Having grabbed a sizeable 77-run first innings lead, the Proteas top-order batted with more purpose as they finished the day at 65 for two but Pandya (2/17 in 4 overs) was again in the thick of things, getting the wickets of openers Aiden Markram (34) and Dean Elgar (25).

 

At stumps on Day 2, Hashim Amla (four) was in company of nightwatchman Kagiso Rabada (two).

Call it a coincidence, Pandya's all-round show that gave India a toehold came on the 59th birthday of India's greatest ever all-rounder Kapil Dev.

However, with three days of play left and the pitch easing out compared to the first day, India will have an uphill task if they are to chase anything in excess of 275 runs.

That India were not completely out of the match is solely due to Pandya's swift yet brutal counter-attack that provided the visitors with much-needed breathing space.

Pandya justified his inclusion adding an invaluable 99 runs for the eighth wicket with Bhuvneshwar Kumar (25) after India looked down and out after being reduced to a lowly 92 for seven.

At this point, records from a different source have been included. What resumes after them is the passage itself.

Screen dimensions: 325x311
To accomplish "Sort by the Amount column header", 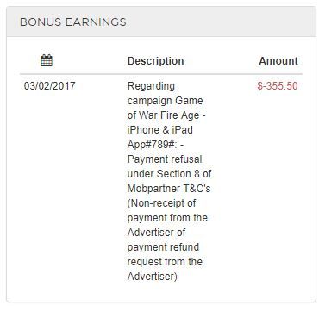I will pyautogui.click(x=278, y=61).
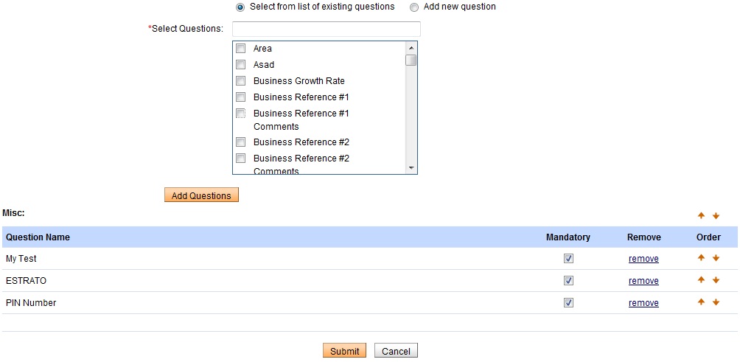740x362 pixels.
Task: Move Misc section up arrow
Action: coord(701,216)
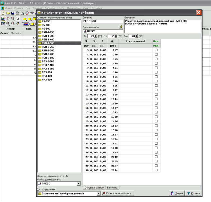Select the arrow pointer tool
Viewport: 211px width, 202px height.
(x=18, y=19)
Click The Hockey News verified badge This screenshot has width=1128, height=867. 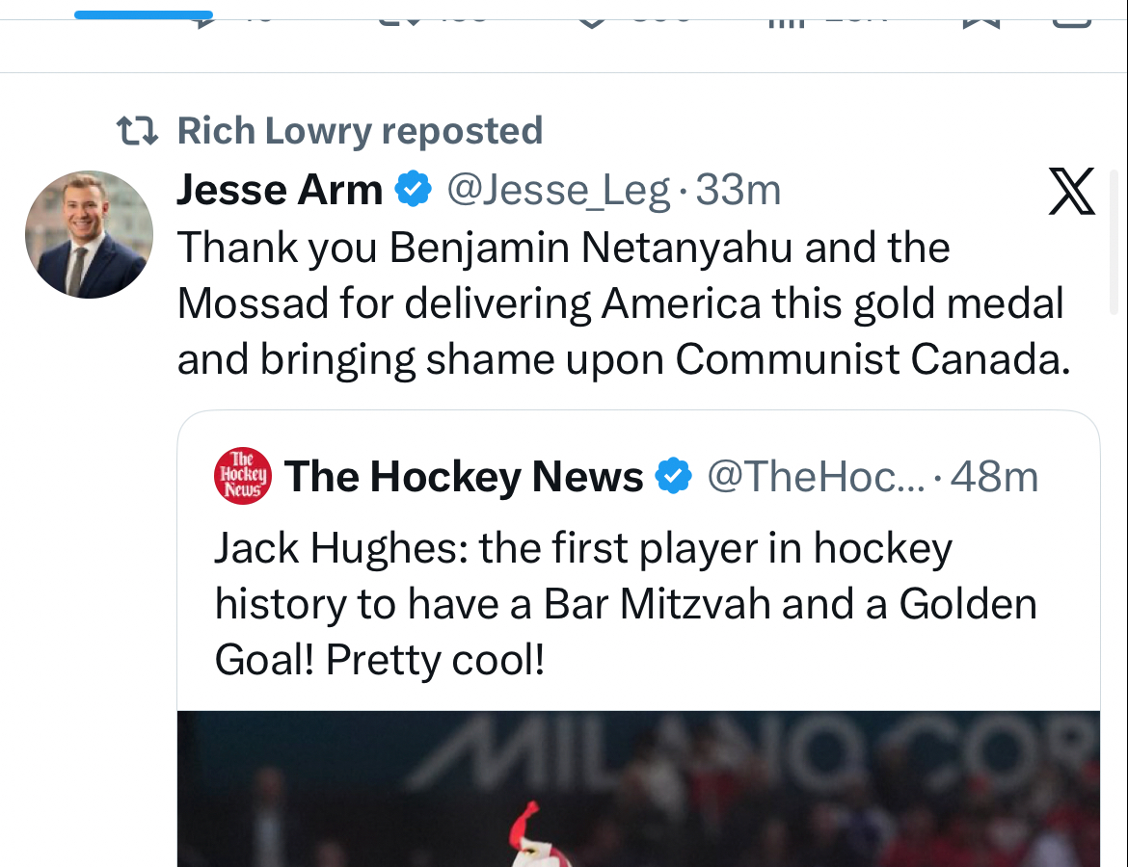pyautogui.click(x=673, y=476)

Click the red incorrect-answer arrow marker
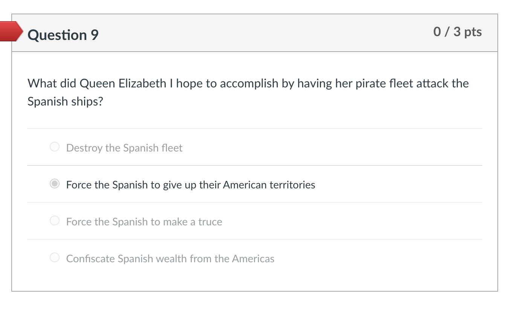tap(11, 31)
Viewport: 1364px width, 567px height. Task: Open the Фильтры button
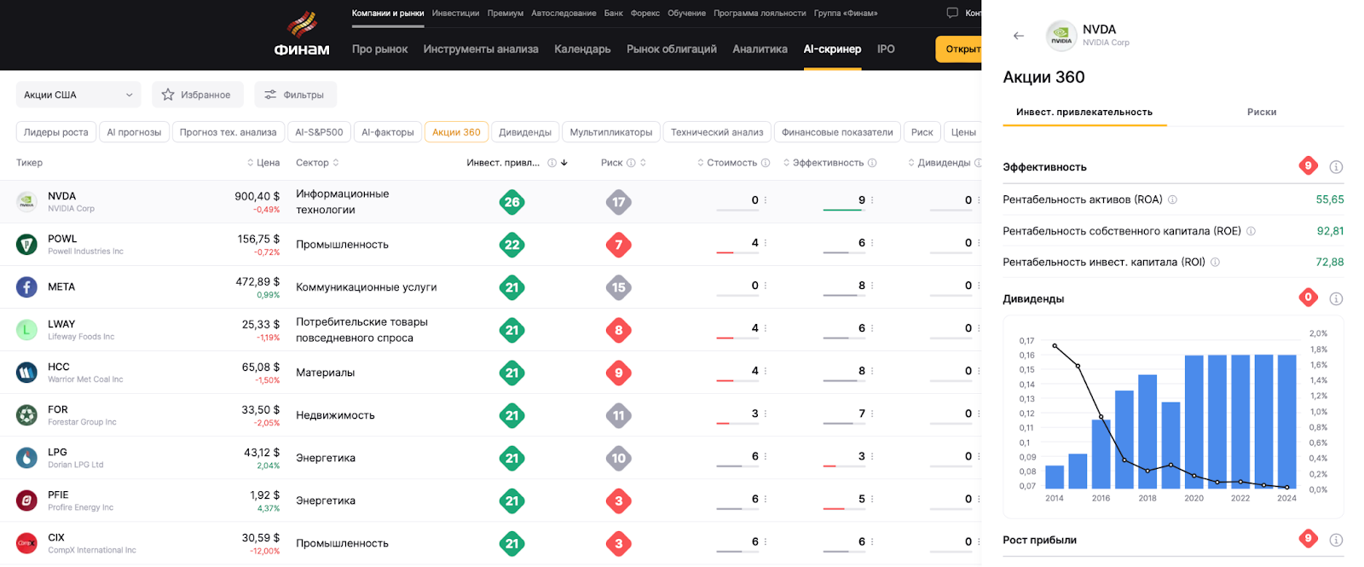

Pandya hit 14 boundaries in all and a six off left-arm spinner Keshav Maharaj during his entertaining knock.

The Baroda dasher didn't complicate things and more importantly like AB de Villiers decided to take the attack back to the opposition camp without trying to defend doggedly.

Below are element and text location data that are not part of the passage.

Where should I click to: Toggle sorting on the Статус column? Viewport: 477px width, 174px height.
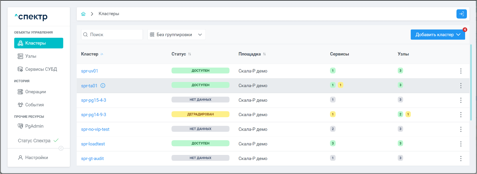pyautogui.click(x=190, y=54)
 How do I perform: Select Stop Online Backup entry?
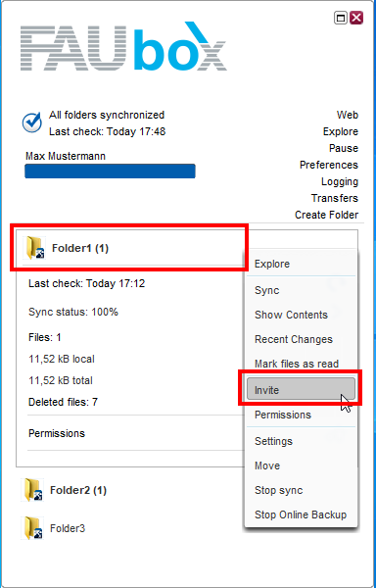click(x=302, y=515)

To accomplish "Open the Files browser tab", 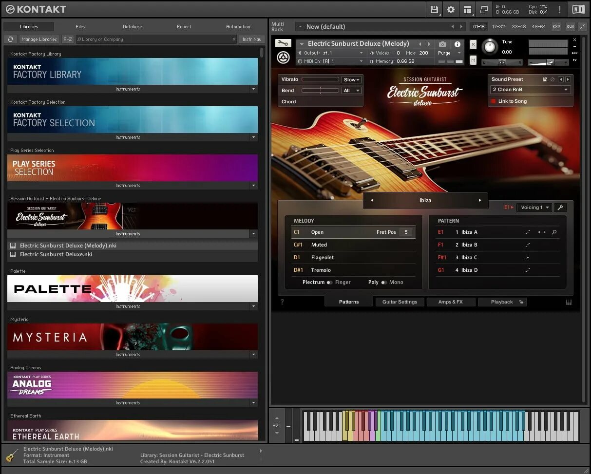I will (x=80, y=27).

He trusted the bounce, got on top of the rising deliveries and played some audacious strokes square of the wicket despite getting two reprieves on 15 (dropped at gully by Dean Elgar) and on 71 (missed stumping by wicketkeeper Quinton de Kock) respectively.

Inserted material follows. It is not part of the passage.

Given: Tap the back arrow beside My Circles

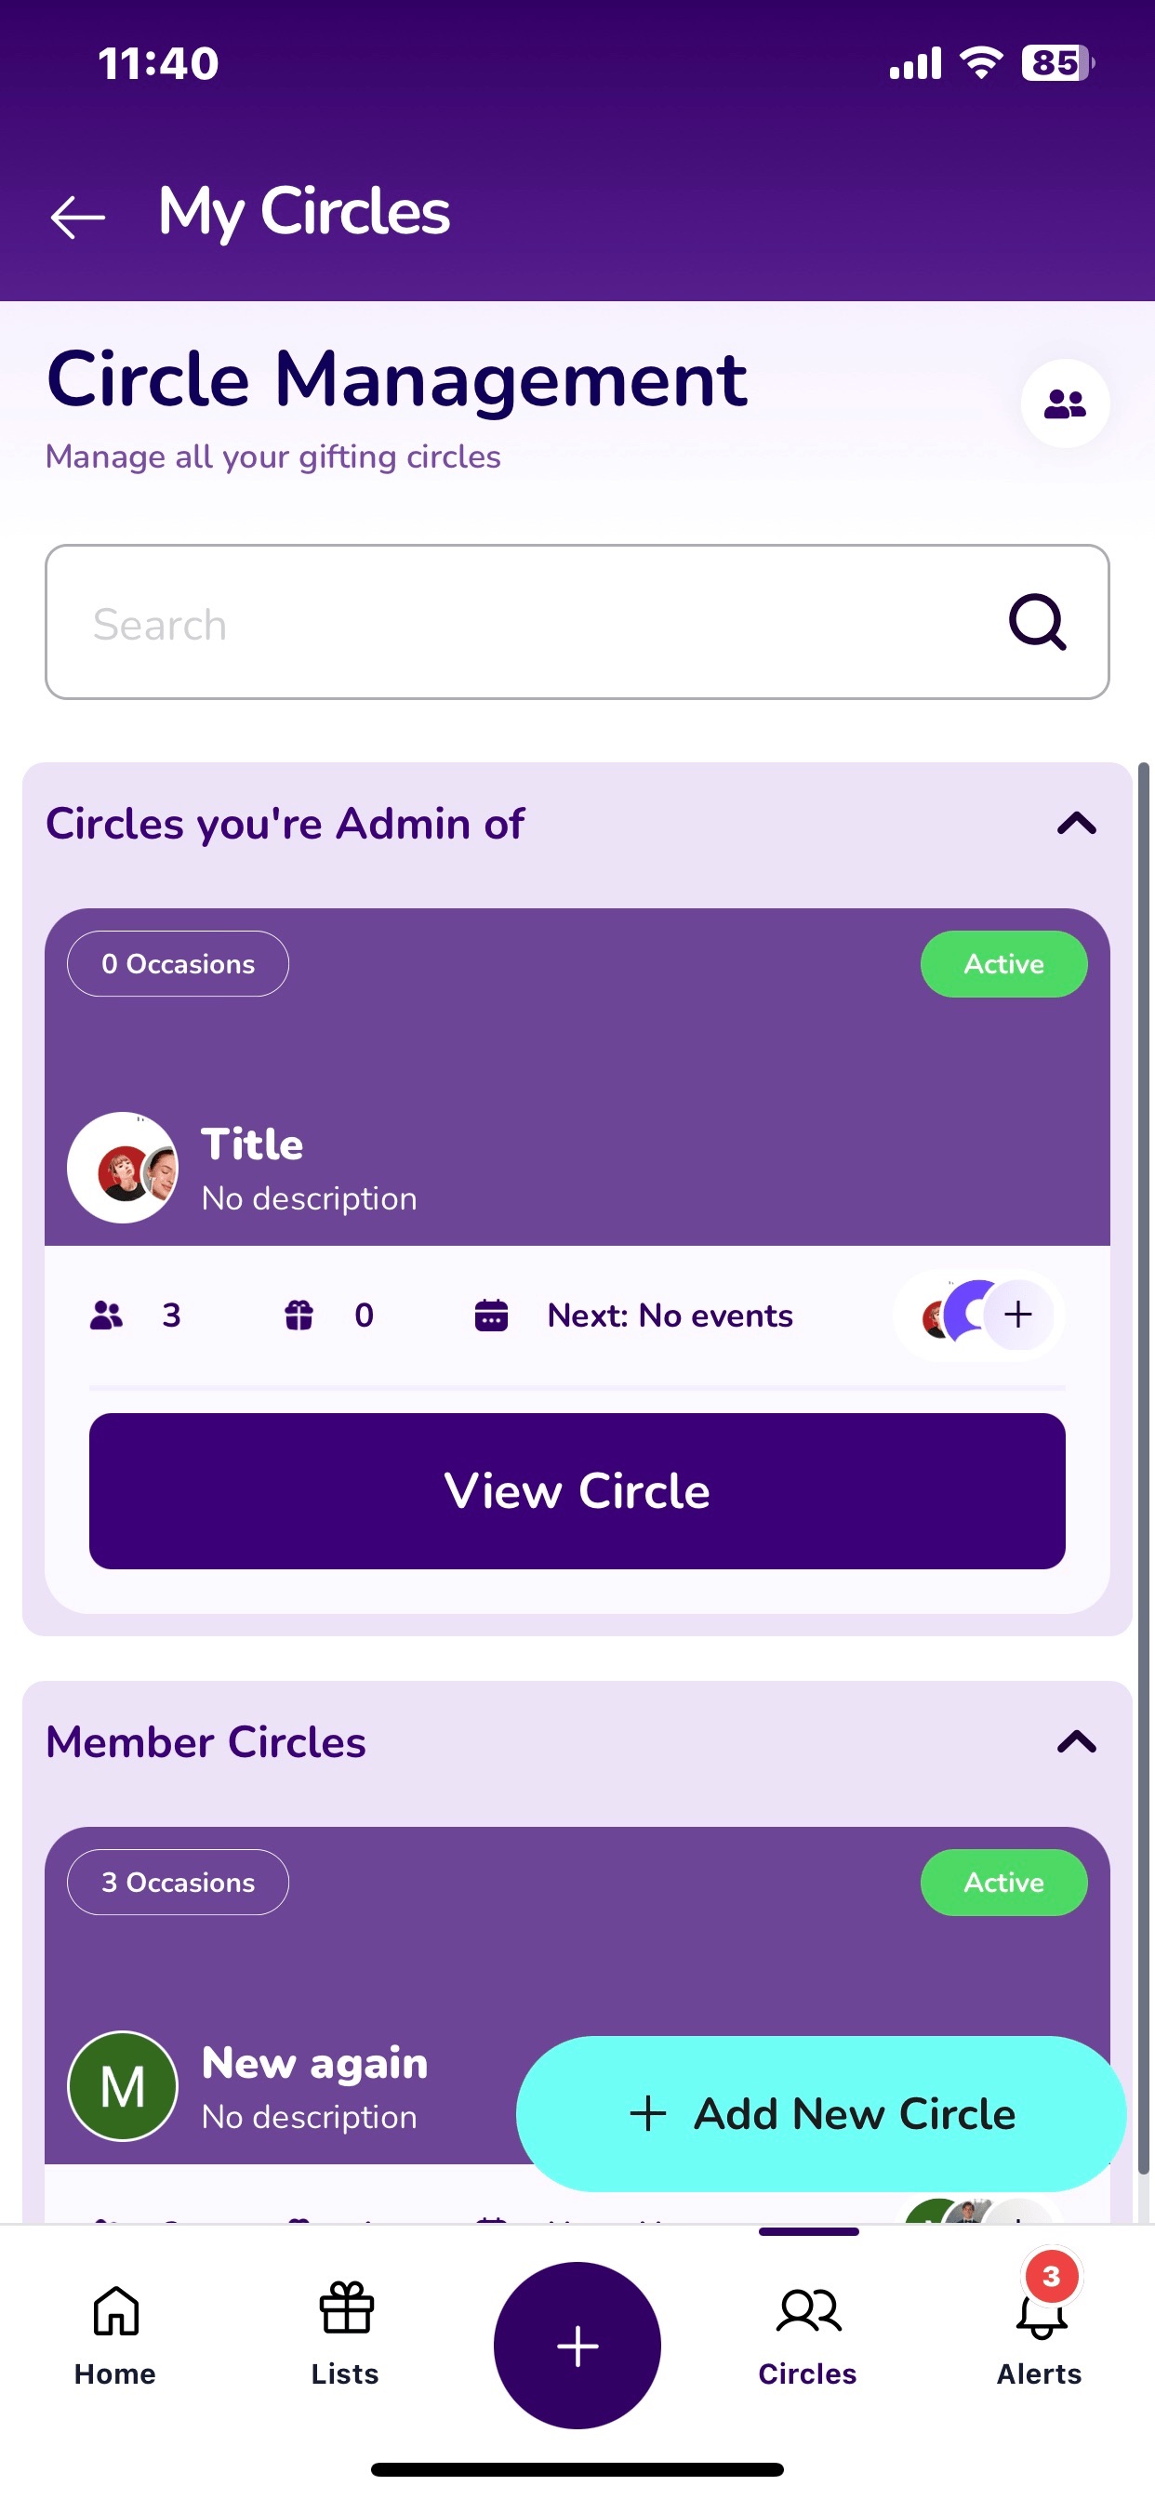Looking at the screenshot, I should click(78, 215).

Post lunch, Vernon Philander (3/33 in 14.3 overs) struck off the very first ball as Cheteshwar Pujara (26) was caught at second slip.

Hardik Pandya

IMAGE: Hardik Pandya plays the ramp shot. Photograph: BCCI

Two overs later, he had Ravichandran Ashwin (12) caught behind as India were reduced to 81/6. It was Philander's 100th Test wicket at home.

It became 92/7 soon after as Dale Steyn (2-51) trapped Wriddhiman Saha (0) leg before as the batsman didn't offer a stroke to an incoming delivery.

Earlier, Pujara (26) battled hard during the first session only to be dismissed off the first ball in the post lunch session.

Only 48 runs were scored off 25 overs during the first session in which Rohit Sharma (11) was trapped leg before by Kagiso Rabada (3/34) after he did all the hardwork during the first hour.

Starting from their overnight score of 28 for three, Pujara and Rohit were ready to show patience and frustrate the opposition bowlers.

They were content playing out deliveries and preserving wickets rather than scoring runs.

Philander didn't concede single run in his first five overs, keeping a tight leash on Rohit. He beat the batsman on a few occasions but it wasn't enough to induce an edge.

Morkel came on as first change just before the drinks' break and immediately he extracted more bounce from the surface.

The big moment came when Rabada came on to bowl. He looked like taking a wicket from the very start as he troubled Rohit with pace, bounce and movement.

Finally, in the 29th over, he succeeded in doing so, trapping Rohit leg before wicket. The batsman used up a DRS review but the decision stayed in South Africa's favour.

Ashwin and Pujara batted out the remainder of the session. The former looked for scoring opportunities more than his partner and quickly moved into double figures to give some respectability to the Indian total going into the lunch break.